If you’d rather the goods arrive all the way at your door, that’s a DAP or DDP arrangement rather than EXW or FCA.

Decision guide

Use this quick test to decide between the two terms:

  • Shipping by air, courier, or multimodal? Prefer FCA. The seller clears export and hands the goods to your nominated carrier, which avoids the loading and clearance gaps that bare EXW leaves at origin.
  • First time importing from China, with no agent on the ground? Avoid bare EXW — choose FCA (or FOB for ocean) so the seller handles loading and export declaration for you.
  • Already have a capable forwarder or customs broker in China?
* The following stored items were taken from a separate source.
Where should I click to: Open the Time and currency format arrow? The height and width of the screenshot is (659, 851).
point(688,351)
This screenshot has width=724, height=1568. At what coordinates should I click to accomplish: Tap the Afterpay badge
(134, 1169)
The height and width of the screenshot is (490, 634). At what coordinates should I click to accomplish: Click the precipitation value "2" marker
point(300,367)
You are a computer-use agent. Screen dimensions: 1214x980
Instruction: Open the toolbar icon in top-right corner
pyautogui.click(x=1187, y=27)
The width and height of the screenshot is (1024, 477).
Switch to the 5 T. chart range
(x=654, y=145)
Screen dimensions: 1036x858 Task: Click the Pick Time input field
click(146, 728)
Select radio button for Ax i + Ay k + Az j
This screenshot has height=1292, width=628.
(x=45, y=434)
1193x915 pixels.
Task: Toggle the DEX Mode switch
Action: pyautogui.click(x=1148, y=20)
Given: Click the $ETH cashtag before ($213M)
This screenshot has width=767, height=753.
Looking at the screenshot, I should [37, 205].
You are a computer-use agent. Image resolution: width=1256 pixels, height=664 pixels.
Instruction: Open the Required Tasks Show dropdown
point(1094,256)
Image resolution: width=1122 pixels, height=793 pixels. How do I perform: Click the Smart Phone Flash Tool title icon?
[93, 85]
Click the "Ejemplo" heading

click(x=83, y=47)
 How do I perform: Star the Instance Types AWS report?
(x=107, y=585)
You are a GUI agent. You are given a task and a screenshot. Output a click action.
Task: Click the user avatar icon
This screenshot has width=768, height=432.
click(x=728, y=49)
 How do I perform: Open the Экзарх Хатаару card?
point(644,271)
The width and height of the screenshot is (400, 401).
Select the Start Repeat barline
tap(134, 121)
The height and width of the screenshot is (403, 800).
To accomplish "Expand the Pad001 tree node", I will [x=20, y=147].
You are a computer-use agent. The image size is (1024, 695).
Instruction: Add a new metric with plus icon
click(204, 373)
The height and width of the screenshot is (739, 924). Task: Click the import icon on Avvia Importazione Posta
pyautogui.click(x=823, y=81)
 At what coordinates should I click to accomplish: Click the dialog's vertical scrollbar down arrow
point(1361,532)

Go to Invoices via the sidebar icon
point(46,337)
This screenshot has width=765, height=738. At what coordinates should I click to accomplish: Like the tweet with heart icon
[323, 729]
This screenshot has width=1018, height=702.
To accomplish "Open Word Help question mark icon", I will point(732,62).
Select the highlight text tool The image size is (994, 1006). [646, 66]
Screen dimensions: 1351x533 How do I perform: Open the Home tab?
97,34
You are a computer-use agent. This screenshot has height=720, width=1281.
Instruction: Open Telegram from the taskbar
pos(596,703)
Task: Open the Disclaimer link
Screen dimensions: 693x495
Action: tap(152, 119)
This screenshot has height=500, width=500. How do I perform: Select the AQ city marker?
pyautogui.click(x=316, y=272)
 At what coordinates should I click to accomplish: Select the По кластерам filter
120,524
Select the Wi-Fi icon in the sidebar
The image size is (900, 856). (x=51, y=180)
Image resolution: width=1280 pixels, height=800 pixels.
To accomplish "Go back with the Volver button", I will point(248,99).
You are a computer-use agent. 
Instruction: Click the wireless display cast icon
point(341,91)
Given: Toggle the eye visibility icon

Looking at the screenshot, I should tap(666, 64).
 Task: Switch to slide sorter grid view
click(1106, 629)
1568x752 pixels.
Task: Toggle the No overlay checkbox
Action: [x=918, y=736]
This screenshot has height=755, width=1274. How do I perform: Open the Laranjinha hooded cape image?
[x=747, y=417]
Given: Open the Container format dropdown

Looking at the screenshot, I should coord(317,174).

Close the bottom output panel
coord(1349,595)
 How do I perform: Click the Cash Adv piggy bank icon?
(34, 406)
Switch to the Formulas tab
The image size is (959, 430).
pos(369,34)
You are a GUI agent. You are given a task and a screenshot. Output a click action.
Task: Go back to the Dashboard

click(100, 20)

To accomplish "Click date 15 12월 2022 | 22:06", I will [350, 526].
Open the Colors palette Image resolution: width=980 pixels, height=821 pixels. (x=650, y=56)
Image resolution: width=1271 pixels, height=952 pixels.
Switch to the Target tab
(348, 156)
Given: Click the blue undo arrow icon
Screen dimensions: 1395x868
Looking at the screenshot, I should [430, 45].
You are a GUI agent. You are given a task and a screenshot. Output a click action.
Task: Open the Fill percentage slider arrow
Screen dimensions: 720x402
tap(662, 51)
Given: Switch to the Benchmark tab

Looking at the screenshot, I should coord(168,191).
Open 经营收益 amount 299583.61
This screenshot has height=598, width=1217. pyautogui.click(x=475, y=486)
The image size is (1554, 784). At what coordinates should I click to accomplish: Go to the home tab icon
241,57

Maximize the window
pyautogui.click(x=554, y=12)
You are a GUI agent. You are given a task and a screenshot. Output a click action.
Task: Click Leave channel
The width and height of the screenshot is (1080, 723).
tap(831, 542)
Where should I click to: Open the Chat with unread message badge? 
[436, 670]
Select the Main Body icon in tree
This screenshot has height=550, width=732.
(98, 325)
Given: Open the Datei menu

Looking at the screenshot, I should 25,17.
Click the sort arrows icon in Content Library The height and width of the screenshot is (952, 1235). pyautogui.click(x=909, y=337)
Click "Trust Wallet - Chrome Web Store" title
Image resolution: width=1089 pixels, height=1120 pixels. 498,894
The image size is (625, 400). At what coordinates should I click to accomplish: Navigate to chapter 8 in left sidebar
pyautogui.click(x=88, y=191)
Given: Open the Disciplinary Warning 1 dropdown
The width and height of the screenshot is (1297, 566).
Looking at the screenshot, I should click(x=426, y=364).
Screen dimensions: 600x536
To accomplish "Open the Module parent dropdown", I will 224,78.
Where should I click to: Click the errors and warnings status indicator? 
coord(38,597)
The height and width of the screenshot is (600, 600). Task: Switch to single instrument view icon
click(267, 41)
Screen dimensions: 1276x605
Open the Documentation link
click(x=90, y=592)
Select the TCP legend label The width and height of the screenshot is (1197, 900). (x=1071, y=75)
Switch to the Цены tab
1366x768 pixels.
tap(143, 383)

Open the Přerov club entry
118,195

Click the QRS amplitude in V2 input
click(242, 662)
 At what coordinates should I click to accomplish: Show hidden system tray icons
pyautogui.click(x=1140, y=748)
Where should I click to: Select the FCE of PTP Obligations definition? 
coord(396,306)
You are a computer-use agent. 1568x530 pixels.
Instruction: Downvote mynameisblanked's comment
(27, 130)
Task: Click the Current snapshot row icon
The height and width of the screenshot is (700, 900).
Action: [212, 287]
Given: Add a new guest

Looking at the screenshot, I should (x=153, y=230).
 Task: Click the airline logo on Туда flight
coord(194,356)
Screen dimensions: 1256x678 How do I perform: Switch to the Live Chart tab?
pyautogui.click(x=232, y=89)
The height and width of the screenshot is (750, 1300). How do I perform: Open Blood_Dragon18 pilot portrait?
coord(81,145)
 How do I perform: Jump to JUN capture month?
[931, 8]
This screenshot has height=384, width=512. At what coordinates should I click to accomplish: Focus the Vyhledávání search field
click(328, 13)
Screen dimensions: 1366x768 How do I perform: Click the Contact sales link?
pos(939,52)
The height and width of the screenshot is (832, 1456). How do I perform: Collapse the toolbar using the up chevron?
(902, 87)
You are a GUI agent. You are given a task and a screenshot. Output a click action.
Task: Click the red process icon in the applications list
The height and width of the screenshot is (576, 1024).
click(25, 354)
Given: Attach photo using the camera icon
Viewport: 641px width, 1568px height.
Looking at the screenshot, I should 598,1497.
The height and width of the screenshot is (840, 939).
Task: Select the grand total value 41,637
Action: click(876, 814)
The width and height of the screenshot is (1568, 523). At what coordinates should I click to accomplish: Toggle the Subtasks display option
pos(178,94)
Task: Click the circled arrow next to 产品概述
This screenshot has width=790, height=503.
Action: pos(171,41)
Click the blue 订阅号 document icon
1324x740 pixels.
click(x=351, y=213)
EXW can work fine: your agent can take over loading, export clearance, and onward transport as a single coordinated flow.
  • Either way, write the named place into the contract so “who pays the inland leg” is never ambiguous.

FAQ

Does EXW include delivery to my warehouse?

No — EXW covers neither loading nor freight; it only makes the goods available at the seller’s premises. For delivery to a warehouse, use FCA.

Under EXW, who clears the goods for export in China?

The buyer. In practice you’ll need a licensed forwarder or customs broker to file the declaration on your behalf. Under FCA, the seller handles export clearance instead.

With FCA, who pays the inland freight to the port or warehouse?

It depends on the named place, not on the term. If the named place is the factory, the buyer pays the inland leg; if it’s the forwarder’s warehouse, the seller pays up to that warehouse.

EXW or FCA for air freight?

FCA, almost always. It puts export clearance and handover on the seller; bare EXW leaves first-time air shippers to arrange both steps themselves.